REQUIRED WORK>
Rewrite these rows, substituting "Which point should I click to complete" for every "At what coordinates should I click to accomplish" and keeping everything else the same.

— Start of DATA ENTRIES —

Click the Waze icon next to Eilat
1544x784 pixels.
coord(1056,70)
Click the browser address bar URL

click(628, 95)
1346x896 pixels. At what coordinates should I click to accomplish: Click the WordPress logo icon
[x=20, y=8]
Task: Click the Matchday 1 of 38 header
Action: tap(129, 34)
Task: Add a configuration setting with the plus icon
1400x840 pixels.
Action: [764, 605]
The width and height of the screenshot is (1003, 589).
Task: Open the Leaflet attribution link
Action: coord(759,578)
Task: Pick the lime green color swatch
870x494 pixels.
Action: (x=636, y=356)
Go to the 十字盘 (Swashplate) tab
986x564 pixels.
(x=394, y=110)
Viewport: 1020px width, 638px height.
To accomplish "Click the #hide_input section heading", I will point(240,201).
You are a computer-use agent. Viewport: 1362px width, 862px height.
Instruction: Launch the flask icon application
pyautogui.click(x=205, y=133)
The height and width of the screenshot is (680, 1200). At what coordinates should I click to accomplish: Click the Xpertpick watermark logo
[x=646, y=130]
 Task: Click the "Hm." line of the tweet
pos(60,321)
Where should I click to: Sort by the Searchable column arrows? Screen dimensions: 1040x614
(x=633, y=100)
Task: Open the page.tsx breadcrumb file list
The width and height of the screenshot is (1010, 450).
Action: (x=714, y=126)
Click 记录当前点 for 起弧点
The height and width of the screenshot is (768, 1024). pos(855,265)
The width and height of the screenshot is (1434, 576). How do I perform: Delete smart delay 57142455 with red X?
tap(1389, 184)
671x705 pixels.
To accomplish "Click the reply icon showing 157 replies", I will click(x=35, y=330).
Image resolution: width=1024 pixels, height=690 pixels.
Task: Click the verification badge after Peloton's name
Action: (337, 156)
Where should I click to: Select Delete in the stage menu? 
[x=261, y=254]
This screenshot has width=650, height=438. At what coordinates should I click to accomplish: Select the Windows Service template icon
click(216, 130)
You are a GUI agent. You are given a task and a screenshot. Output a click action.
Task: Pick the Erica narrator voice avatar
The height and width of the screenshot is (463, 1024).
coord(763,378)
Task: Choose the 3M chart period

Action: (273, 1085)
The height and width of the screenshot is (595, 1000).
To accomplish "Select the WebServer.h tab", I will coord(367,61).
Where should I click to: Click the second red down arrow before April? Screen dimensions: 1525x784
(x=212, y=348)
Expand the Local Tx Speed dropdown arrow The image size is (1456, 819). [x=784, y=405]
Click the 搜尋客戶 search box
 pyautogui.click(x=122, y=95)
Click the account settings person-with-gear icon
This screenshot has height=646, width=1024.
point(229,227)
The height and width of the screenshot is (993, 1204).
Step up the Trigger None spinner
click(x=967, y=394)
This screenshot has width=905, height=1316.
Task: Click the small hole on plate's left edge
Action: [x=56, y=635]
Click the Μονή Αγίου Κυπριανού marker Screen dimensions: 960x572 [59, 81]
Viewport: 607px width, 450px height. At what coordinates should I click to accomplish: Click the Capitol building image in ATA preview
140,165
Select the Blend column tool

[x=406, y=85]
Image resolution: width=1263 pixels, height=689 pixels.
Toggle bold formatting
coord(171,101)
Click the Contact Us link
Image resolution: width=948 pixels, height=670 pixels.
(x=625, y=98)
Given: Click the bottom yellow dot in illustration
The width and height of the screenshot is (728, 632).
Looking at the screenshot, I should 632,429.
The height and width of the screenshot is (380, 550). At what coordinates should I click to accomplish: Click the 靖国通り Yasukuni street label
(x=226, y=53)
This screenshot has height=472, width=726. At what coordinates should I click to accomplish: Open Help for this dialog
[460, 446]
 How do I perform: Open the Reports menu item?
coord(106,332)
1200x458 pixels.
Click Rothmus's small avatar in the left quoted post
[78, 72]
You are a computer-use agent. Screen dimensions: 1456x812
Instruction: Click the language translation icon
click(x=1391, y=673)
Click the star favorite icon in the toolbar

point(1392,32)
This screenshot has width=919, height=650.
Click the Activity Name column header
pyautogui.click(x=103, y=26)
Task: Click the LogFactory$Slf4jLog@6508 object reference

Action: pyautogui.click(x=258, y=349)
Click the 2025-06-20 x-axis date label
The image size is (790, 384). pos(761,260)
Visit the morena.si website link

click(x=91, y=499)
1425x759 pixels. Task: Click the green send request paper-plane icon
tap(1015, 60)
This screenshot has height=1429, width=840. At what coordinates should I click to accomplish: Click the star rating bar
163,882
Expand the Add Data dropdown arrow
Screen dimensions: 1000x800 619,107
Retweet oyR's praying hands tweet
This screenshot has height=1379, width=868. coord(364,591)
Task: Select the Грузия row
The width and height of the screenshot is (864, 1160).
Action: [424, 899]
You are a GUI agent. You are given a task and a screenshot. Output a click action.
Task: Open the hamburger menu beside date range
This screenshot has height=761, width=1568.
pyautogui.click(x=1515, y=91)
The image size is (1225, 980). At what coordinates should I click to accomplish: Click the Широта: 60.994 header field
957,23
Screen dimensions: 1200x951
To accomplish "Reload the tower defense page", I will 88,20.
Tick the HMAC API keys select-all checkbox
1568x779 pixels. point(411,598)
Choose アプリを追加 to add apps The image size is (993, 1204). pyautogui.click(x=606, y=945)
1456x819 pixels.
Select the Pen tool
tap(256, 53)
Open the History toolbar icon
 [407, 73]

— End of DATA ENTRIES —

REPLY TO THE TASK>
Click the Waze icon next to Eilat
1544x784 pixels.
coord(1056,70)
Click the browser address bar URL

click(628, 95)
1346x896 pixels. Which point should I click to complete: Click the WordPress logo icon
[x=20, y=8]
Task: Click the Matchday 1 of 38 header
Action: tap(129, 34)
Task: Add a configuration setting with the plus icon
1400x840 pixels.
Action: [764, 605]
The width and height of the screenshot is (1003, 589).
Task: Open the Leaflet attribution link
Action: coord(759,578)
Task: Pick the lime green color swatch
870x494 pixels.
Action: (x=636, y=356)
Go to the 十字盘 (Swashplate) tab
986x564 pixels.
(x=394, y=110)
Viewport: 1020px width, 638px height.
To accomplish "Click the #hide_input section heading", I will point(240,201).
You are a computer-use agent. Viewport: 1362px width, 862px height.
Instruction: Launch the flask icon application
pyautogui.click(x=205, y=133)
The height and width of the screenshot is (680, 1200). Which point should I click to complete: Click the Xpertpick watermark logo
[x=646, y=130]
 Task: Click the "Hm." line of the tweet
pos(60,321)
Where should I click to: Sort by the Searchable column arrows? Screen dimensions: 1040x614
(x=633, y=100)
Task: Open the page.tsx breadcrumb file list
The width and height of the screenshot is (1010, 450).
Action: (x=714, y=126)
Click 记录当前点 for 起弧点
The height and width of the screenshot is (768, 1024). pos(855,265)
The width and height of the screenshot is (1434, 576). How do I perform: Delete smart delay 57142455 with red X?
tap(1389, 184)
671x705 pixels.
To accomplish "Click the reply icon showing 157 replies", I will click(x=35, y=330).
Image resolution: width=1024 pixels, height=690 pixels.
Task: Click the verification badge after Peloton's name
Action: (337, 156)
Where should I click to: Select Delete in the stage menu? 
[x=261, y=254]
This screenshot has width=650, height=438. Which point should I click to complete: Select the Windows Service template icon
click(216, 130)
You are a GUI agent. You are given a task and a screenshot. Output a click action.
Task: Pick the Erica narrator voice avatar
The height and width of the screenshot is (463, 1024).
coord(763,378)
Task: Choose the 3M chart period

Action: (273, 1085)
The height and width of the screenshot is (595, 1000).
To accomplish "Select the WebServer.h tab", I will coord(367,61).
Where should I click to: Click the second red down arrow before April? Screen dimensions: 1525x784
(x=212, y=348)
Expand the Local Tx Speed dropdown arrow The image size is (1456, 819). [x=784, y=405]
Click the 搜尋客戶 search box
 pyautogui.click(x=122, y=95)
Click the account settings person-with-gear icon
This screenshot has height=646, width=1024.
point(229,227)
The height and width of the screenshot is (993, 1204).
Step up the Trigger None spinner
click(x=967, y=394)
This screenshot has width=905, height=1316.
Task: Click the small hole on plate's left edge
Action: [x=56, y=635]
Click the Μονή Αγίου Κυπριανού marker Screen dimensions: 960x572 [59, 81]
Viewport: 607px width, 450px height. Which point should I click to complete: Click the Capitol building image in ATA preview
140,165
Select the Blend column tool

[x=406, y=85]
Image resolution: width=1263 pixels, height=689 pixels.
Toggle bold formatting
coord(171,101)
Click the Contact Us link
Image resolution: width=948 pixels, height=670 pixels.
(x=625, y=98)
Given: Click the bottom yellow dot in illustration
The width and height of the screenshot is (728, 632).
Looking at the screenshot, I should 632,429.
The height and width of the screenshot is (380, 550). Which point should I click to complete: Click the 靖国通り Yasukuni street label
(x=226, y=53)
This screenshot has height=472, width=726. Which point should I click to complete: Open Help for this dialog
[460, 446]
 How do I perform: Open the Reports menu item?
coord(106,332)
1200x458 pixels.
Click Rothmus's small avatar in the left quoted post
[78, 72]
You are a computer-use agent. Screen dimensions: 1456x812
Instruction: Click the language translation icon
click(x=1391, y=673)
Click the star favorite icon in the toolbar

point(1392,32)
This screenshot has width=919, height=650.
Click the Activity Name column header
pyautogui.click(x=103, y=26)
Task: Click the LogFactory$Slf4jLog@6508 object reference

Action: pyautogui.click(x=258, y=349)
Click the 2025-06-20 x-axis date label
The image size is (790, 384). pos(761,260)
Visit the morena.si website link

click(x=91, y=499)
1425x759 pixels. Task: Click the green send request paper-plane icon
tap(1015, 60)
This screenshot has height=1429, width=840. Which point should I click to complete: Click the star rating bar
163,882
Expand the Add Data dropdown arrow
Screen dimensions: 1000x800 619,107
Retweet oyR's praying hands tweet
This screenshot has height=1379, width=868. coord(364,591)
Task: Select the Грузия row
The width and height of the screenshot is (864, 1160).
Action: [424, 899]
You are a GUI agent. You are given a task and a screenshot. Output a click action.
Task: Open the hamburger menu beside date range
This screenshot has height=761, width=1568.
pyautogui.click(x=1515, y=91)
The image size is (1225, 980). Which point should I click to complete: Click the Широта: 60.994 header field
957,23
Screen dimensions: 1200x951
To accomplish "Reload the tower defense page", I will 88,20.
Tick the HMAC API keys select-all checkbox
1568x779 pixels. point(411,598)
Choose アプリを追加 to add apps The image size is (993, 1204). pyautogui.click(x=606, y=945)
1456x819 pixels.
Select the Pen tool
tap(256, 53)
Open the History toolbar icon
 [407, 73]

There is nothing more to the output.